Thursday, January 14, 2010

Sing, Sing a Song

I've always been surrounded by music. I could sing as soon as I could talk, maybe sooner. I have in my head a repertoire of music ranging from high opera (believe me, you don't want to hear me sing that) to the lowest of doggerel (come to think of it, you probably don't want to hear me sing that, either). I have so much of it in my head that I don't even know what's in there. Every now and then I break into some random ditty and then think, hm, didn't know I knew that song. And over the past few months since Ryan's been on the scene, my brain has dredged up more silly children's songs than I ever knew that I knew.

There are, of course, the classic lullabies: Hushabye Baby, All the Pretty Little Horses, Hush Little Baby (although I'm still not sure whether the looking glass is "brass" or "crass", not that either one makes an awful lot of sense). There are a few less well-known lullabies that require me to make up a few missing lyrics, like All Through the Night: "Sleep my child and peace attend thee, all through the night. Guardian angels God shall send thee, all through the night. Something something something something, God to earth is now descending. Childhood's dreams are never-ending, all through the night." I know the first two lines are right, I haven't the faintest idea what the middle part is, and I made up the last line just so it rhymes at the end. So far, Ryan hasn't seemed to mind my edits.

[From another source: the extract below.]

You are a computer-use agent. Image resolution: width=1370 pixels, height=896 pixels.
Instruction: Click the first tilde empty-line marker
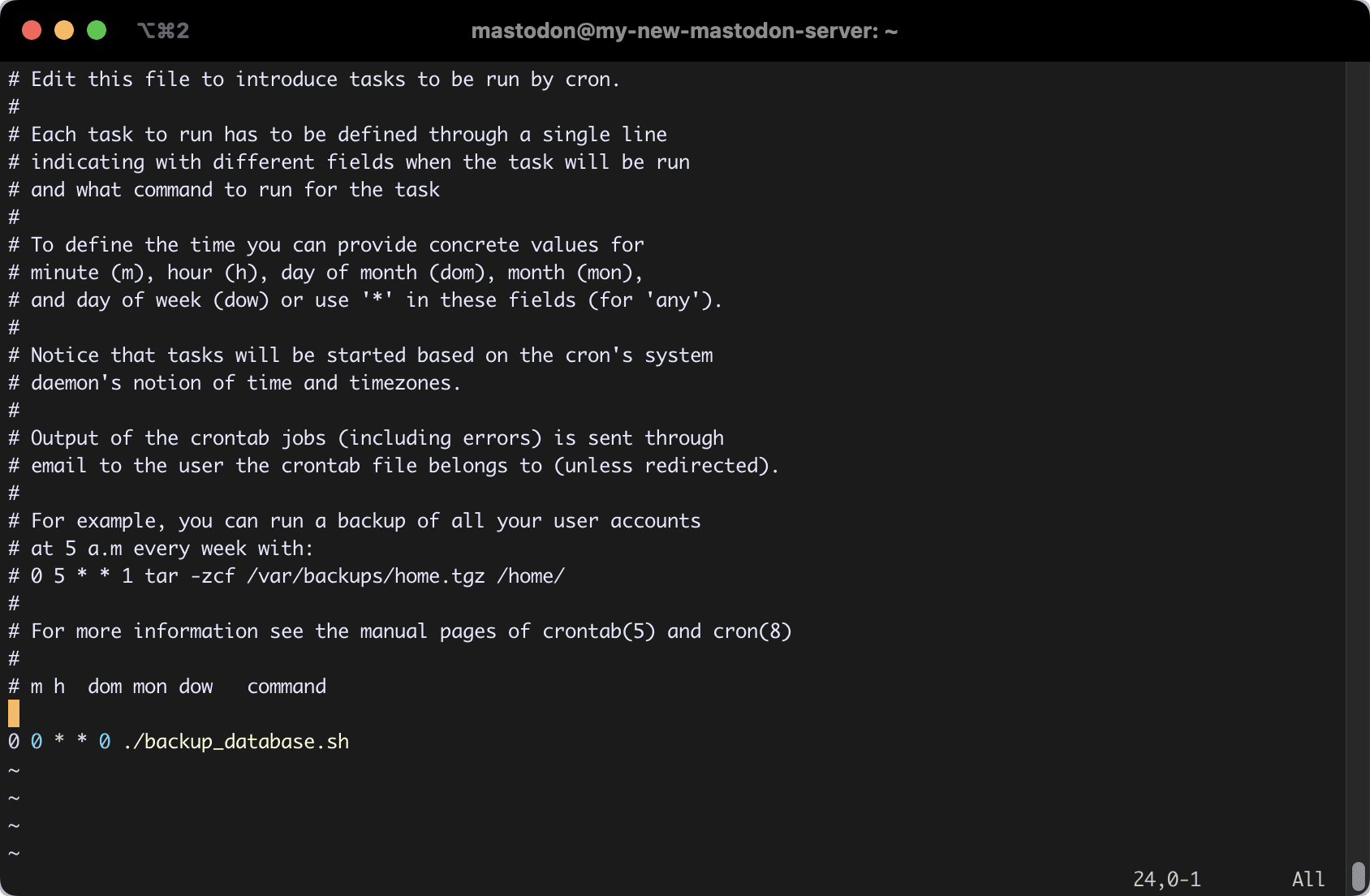tap(14, 770)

A much more fun category is all those repeated, building verse-on-verse songs, like There's a Hole in My Bucket, There's a Hole at the Bottom of the Sea, There Was an Old Woman Who Swallowed a Spider (Ryan's favorite, mostly because of the "that wriggled and jiggled and tickled inside her" part), and One Elephant Went Out to Play. The latter is especially useful because there's no limit to the number of verses you can sing. It's like 99 Bottles of Beer on the Wall, only in reverse and somewhat less annoying. As long as you can count, you can keep adding elephants. My record so far is about twenty, but I can picture going up to at least 50 in the future.

Then we have the plain old silly songs, like Hickory Dickory Dock, Chim-Chiminny, and Supercalifragilisticexpialidocious. The nice thing about most of those is they're so nonsensical that no-one even notices if you make up some words because you can't remember the real ones, or create a few extra verses on the fly. Seriously, if someone doesn't balk at the word supercalifragilisticexpialidocious, are they really going to question your lyrics?

All the songs I've mentioned so far are songs that I learned and loved as a child. But I have a confession: I have another whole stash of children's songs that I picked up in my adulthood, not by babysitting, but by the guilty pleasure of having listened to a children's radio program called the Playground for the past few years. It features wonderful songs like I Am a Pizza, What Kind of Cat Are You?, and the Day the Moose Got Loose. (And less wonderful ones like the Hamster Dance and the incredibly annoying Pokemon theme song, but we'll ignore those for now.) Kids today have the benefit of not only classic children's performers like Raffi, Wayne from Maine, Laurie Berkner, the Wiggles, and Lois, Bram and Sharon, but many performers who don't sing specifically for little ones but whose music is endlessly entertaining for them anyway, like Weird Al Yankovic and his classic song, The Biggest Ball of Twine in Minnesota. And endless a cappella groups with unforgettable hits like Liposuction and My Underwear Kept Ridin' Up My Rear (I don't plan on introducing that one to Ryan any time soon, but I'm sure he'll discover it somehow anyway). If you're creative and keep your ears open, there are endless songs all around that are a delight to sing to a child.

And speaking of singing to a child, I'd better wrap this up. There's a certain young man upstairs who's looking forward to hearing about a little duck with a feather on his back.